[SEZIONE TESTO]

In che cosa credono i giovani di oggi? Quanto è diffuso tra loro il sentimento religioso e quali forme esso assume nelle diverse fasi della crescita? Quanto incide l’esperienza religiosa nella loro vita e perché si allontanano o avvicinano ai riti della religione tradizionale e ai luoghi (es. parrocchie e oratori) dove questa assume una connotazione comunitaria? E ancora: quanto è corretto parlare di generazione “post-cristiana” o di de-secolarizzazione e risveglio religioso?
Per rispondere a queste domande è necessario adottare una visuale che non consideri in maniera astratta il rapporto tra giovani e religione, come se quest’ultima fosse un’entità lontana, ma piuttosto che parta “dalla realtà religiosa vissuta, da ciò che donne e uomini sperimentano nella loro vita quotidiana”.
Per troppo tempo, in ambito pastorale ed educativo, si è insistito solo sul “dover essere religioso” perdendo di vista l’uomo concreto e le espressioni storico-sociali della religiosità. Per troppo tempo si è educato prestando più attenzione al fondamento e alle riflessioni sulla natura umana piuttosto che al “fenomeno” come se quest’ultimo fosse trascurabile e ci si potesse concentrare sul punto di arrivo senza avere ben chiaro il punto di partenza o, in altri termini, guardare al modello ideale senza ben riflettere su mezzi e condizioni per raggiungerlo. Ancora oggi prevale in molti adulti investiti di responsabilità educativa l’idea che per educare i giovani alla sfera religiosa sia sufficiente tornare a quanto fatto e vissuto al tempo in cui si aveva la loro stessa età, e che le ricette del passato (spesso proprio in quanto tali) siano sempre e comunque valide, astraendo così dalla presa d’atto dei profondi cambiamenti che hanno riguardato il mondo giovanile negli ultimi decenni.
Altro atteggiamento diffuso è la negazione, tipico meccanismo difensivo che porta a sminuire il problema o a considerarlo il prodotto di studi poco attendibili realizzati da attempati ricercatori. Queste prassi hanno alimentato l’incomunicabilità tra le generazioni e accresciuto le difficoltà di molti contesti sociali ed ecclesiali ad aprirsi e a stabilire un reale rapporto con i giovani, essendo completamente scollegati dalla “mutazione antropologica” che li sta interessando. Dobbiamo invece riconoscere che il livello empirico è a suo modo indispensabile per comprendere la condizione giovanile e va inteso in maniera integrata e dinamica con quello teorico. Esaltare un livello di comprensione a discapito dell’altro significa infatti imprigionare i tentativi di comprendere l’espressione religiosa dei giovani in cornici estremamente limitate e alimentare prassi ormai inefficaci.

[DATI FORNITI]

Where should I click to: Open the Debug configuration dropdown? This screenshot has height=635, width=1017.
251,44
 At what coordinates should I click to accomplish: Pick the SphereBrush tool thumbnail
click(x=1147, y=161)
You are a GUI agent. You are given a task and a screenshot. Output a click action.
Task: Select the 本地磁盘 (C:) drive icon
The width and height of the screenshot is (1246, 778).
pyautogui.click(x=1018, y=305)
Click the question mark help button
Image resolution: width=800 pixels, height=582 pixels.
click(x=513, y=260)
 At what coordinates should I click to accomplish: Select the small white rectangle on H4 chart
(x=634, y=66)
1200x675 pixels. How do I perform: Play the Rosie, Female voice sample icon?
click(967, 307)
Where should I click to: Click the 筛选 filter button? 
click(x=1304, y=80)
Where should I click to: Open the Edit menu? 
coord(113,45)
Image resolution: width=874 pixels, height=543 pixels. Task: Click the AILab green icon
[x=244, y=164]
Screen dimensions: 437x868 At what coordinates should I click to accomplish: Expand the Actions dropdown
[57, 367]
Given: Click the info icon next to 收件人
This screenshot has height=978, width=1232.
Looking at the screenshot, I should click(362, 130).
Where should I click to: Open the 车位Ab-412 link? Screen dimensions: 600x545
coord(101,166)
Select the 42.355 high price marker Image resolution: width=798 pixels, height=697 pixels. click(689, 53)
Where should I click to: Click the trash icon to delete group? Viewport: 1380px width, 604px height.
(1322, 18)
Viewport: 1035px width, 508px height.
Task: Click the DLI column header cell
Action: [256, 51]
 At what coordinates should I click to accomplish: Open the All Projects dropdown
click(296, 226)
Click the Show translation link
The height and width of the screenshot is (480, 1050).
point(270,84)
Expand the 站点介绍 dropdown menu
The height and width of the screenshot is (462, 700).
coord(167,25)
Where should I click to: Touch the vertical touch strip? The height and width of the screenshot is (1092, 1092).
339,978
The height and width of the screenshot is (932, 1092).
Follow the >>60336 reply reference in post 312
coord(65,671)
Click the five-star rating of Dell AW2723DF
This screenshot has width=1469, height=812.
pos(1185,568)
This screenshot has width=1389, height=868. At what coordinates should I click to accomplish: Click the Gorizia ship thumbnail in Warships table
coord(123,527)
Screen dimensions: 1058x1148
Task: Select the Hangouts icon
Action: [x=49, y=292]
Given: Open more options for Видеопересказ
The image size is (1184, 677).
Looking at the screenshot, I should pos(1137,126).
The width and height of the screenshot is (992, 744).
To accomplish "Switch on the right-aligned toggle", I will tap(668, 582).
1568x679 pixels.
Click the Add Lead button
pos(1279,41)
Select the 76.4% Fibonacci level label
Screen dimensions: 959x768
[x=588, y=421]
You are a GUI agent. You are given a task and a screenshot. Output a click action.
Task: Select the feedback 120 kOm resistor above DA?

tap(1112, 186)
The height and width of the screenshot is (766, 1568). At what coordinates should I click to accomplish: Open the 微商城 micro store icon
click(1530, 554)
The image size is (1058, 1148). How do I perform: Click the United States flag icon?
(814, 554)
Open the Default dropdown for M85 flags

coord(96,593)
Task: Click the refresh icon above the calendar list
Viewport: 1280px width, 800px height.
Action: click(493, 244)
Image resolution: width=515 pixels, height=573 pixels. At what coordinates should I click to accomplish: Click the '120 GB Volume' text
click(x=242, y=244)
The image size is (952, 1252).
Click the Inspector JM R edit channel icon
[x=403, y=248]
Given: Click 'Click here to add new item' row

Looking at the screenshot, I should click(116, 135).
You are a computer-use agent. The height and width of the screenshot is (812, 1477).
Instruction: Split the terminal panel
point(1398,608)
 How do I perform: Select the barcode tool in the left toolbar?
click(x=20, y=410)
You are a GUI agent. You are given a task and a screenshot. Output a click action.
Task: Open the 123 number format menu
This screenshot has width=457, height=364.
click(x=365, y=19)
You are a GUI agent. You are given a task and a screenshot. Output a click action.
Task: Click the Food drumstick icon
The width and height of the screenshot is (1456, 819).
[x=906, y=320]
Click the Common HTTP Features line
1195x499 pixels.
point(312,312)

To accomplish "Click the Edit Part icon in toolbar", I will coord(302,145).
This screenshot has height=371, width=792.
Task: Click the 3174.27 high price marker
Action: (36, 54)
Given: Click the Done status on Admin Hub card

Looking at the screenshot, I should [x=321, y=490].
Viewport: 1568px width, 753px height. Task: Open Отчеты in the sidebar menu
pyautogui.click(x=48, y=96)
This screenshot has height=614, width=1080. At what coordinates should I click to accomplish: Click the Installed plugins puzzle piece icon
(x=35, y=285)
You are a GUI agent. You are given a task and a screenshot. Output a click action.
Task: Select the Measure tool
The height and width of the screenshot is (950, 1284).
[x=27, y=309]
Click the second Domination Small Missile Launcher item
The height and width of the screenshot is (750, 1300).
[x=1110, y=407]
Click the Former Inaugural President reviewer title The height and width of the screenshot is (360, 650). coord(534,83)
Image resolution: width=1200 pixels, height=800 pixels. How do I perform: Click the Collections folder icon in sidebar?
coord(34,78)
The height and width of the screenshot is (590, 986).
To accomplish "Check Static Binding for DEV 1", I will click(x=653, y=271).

[ISTRUZIONI]
Prosegui il testo sui giovani e la religione dal punto in cui si interrompe. Le righe riportate sopra non hanno alcun rapporto con il testo sui giovani e la religione.

[RISPOSTA]
All’interno di questa prospettiva, l’esigenza di un recupero di attenzione per il vissuto effettivo e le azioni concrete richiede di analizzare, in modo integrato, alcune dimensioni in cui si articola la sfera della religiosità ovvero credenza, esperienza, appartenenza e pratica religiosa. Appare allora fondamentale partire da una diagnosi della “doxa religiosa” composta da quello in cui i giovani dichiarano di credere e dai riferimenti simbolici che essi pongono alla base della loro condotta di vita. Sappiamo poi che la religiosità non è solo una dichiarazione di adesione intellettuale a una credenza ma chiama in causa un serie di vissuti esperienziali collegati a un dialogo nella sfera interiore di ogni uomo con se stesso e una o più entità trascendenti che “nasce dal semplice percepire i grandi problemi della vita e dal viverli in rapporto a un senso che rinvia a una totalità, a un’alterità”.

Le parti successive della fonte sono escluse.